3b) Devant le Conseil constitutionnel
La procédure
Le Conseil constitutionnel a adopté un règlement sur la procédure relative à la QPC le 18 février 2010. Le Conseil doit rendre sa décision dans un délai de trois mois à compter de sa saisine. Pendant ce délai, les parties sont invitées à échanger des mémoires écrits puis, seront convoquées à une audience de plaidoirie.
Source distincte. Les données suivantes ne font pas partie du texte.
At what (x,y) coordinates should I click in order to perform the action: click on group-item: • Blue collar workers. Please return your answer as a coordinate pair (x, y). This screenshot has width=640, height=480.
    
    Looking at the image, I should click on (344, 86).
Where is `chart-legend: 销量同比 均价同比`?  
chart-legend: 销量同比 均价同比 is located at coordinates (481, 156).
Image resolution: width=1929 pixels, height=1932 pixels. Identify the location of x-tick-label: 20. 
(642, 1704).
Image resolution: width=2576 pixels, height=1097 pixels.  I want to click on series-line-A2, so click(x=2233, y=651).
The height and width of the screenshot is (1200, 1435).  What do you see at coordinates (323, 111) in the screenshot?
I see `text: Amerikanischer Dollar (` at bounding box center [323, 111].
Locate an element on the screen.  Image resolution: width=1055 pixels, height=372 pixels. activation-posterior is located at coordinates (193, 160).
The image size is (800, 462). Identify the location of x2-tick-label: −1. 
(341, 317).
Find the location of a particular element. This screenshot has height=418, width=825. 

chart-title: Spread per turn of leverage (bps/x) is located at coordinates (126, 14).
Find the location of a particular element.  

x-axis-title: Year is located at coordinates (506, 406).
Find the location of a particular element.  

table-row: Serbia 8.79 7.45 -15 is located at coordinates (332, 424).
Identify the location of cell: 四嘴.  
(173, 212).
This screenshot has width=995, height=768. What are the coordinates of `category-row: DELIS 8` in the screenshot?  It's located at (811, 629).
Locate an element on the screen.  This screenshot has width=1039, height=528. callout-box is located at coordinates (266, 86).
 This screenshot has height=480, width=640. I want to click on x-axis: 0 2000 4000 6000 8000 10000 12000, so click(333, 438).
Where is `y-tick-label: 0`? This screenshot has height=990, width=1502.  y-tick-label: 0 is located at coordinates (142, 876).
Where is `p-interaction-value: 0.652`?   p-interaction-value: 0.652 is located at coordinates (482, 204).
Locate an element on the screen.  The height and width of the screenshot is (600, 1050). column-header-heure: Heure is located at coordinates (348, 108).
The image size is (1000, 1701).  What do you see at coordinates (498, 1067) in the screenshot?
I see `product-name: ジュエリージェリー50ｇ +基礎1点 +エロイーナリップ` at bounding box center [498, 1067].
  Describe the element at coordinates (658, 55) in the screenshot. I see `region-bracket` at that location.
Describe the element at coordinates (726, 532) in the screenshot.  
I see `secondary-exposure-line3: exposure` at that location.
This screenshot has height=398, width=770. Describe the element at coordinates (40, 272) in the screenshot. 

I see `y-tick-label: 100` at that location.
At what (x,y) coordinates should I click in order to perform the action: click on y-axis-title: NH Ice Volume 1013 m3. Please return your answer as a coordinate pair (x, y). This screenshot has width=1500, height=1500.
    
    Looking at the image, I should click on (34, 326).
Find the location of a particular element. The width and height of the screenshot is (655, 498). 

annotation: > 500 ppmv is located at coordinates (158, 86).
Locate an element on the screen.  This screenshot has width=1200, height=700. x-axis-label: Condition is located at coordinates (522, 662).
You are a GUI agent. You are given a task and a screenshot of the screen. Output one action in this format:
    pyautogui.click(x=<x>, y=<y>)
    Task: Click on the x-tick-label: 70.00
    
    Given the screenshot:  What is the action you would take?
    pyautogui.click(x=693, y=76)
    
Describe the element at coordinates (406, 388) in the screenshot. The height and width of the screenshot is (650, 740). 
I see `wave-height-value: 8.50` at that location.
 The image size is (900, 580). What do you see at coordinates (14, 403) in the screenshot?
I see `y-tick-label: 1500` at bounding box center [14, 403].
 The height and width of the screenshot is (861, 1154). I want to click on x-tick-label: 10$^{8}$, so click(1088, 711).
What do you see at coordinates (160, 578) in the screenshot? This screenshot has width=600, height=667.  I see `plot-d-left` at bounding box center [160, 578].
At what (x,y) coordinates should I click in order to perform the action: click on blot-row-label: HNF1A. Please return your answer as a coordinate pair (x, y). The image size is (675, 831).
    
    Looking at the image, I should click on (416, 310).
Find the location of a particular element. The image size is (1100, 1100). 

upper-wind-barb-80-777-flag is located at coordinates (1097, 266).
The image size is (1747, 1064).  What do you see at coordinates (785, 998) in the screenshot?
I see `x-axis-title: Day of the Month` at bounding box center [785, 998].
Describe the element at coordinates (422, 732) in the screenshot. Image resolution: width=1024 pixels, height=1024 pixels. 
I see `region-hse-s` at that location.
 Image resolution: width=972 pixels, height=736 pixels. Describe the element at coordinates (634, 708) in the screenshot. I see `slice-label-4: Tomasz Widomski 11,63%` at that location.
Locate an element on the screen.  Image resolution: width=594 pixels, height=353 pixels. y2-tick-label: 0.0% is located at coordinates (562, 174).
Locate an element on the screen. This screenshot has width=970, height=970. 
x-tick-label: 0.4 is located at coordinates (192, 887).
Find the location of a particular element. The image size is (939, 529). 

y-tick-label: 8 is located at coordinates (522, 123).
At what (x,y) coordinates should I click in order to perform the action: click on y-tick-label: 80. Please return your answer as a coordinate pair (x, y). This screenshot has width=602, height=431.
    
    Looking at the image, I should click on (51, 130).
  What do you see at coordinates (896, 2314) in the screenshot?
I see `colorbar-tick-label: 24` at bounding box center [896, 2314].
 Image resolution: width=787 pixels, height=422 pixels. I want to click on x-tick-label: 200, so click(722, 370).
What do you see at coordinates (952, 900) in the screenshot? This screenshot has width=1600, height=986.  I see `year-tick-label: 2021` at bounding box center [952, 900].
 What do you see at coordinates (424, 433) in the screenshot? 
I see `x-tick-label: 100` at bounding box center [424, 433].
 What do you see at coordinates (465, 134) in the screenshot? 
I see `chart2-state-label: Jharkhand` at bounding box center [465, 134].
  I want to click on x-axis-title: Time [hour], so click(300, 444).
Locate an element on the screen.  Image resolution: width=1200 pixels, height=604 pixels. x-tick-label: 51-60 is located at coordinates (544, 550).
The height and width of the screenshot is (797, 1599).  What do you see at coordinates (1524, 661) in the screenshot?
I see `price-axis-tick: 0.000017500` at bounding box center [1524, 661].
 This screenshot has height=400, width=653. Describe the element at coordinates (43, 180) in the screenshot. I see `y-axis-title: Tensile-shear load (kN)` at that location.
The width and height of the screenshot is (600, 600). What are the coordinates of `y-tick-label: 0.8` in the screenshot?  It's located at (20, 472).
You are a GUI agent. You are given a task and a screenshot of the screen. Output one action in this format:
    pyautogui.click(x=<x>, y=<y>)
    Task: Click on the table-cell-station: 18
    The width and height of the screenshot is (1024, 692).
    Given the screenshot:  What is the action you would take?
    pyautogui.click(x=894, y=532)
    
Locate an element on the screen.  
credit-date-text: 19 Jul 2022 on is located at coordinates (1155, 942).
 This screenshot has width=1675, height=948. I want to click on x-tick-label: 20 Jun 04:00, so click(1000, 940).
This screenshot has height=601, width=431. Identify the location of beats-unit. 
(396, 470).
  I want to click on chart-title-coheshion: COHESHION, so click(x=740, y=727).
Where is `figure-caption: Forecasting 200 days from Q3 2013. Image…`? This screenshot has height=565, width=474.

La représentation par un avocat n'est pas obligatoire pour la phase d'instruction écrite. En revanche, seuls les avocats peuvent intervenir lors de l'audience publique de plaidoirie.
La décision
Soit le Conseil déclare la disposition législative conforme à la Constitution :
Cette disposition conserve sa place dans l'ordre juridique interne. La juridiction doit l'appliquer, en prenant en compte les éventuelles réserves d'interprétation formulées par le Conseil constitutionnel.
Cette décision s'impose également à tous les pouvoirs publics et à toutes les autorités administratives et juridictionnelles.
Soit le Conseil déclare la disposition législative contraire à la Constitution :
La décision du Conseil constitutionnel porte abrogation de cette disposition, qui disparaît ainsi de l'ordre juridique. La déclaration d'inconstitutionnalité bénéficie en principe à la partie qui a présenté la QPC, à toutes celles qui ont des QPC pendantes sur la même disposition ou à celles qui avaient des instances en cours mettant en jeu cette disposition.
Il appartient toutefois au Conseil constitutionnel de fixer les effets dans le temps de sa décision d'abrogation. Par exemple, le Conseil constitutionnel peut déterminer une date ultérieure à partir de laquelle l'abrogation produira ses effets, afin notamment de laisser au Parlement le temps de corriger l'inconstitutionnalité.
Il n'est pas possible de faire appel d'une décision du Conseil constitutionnel.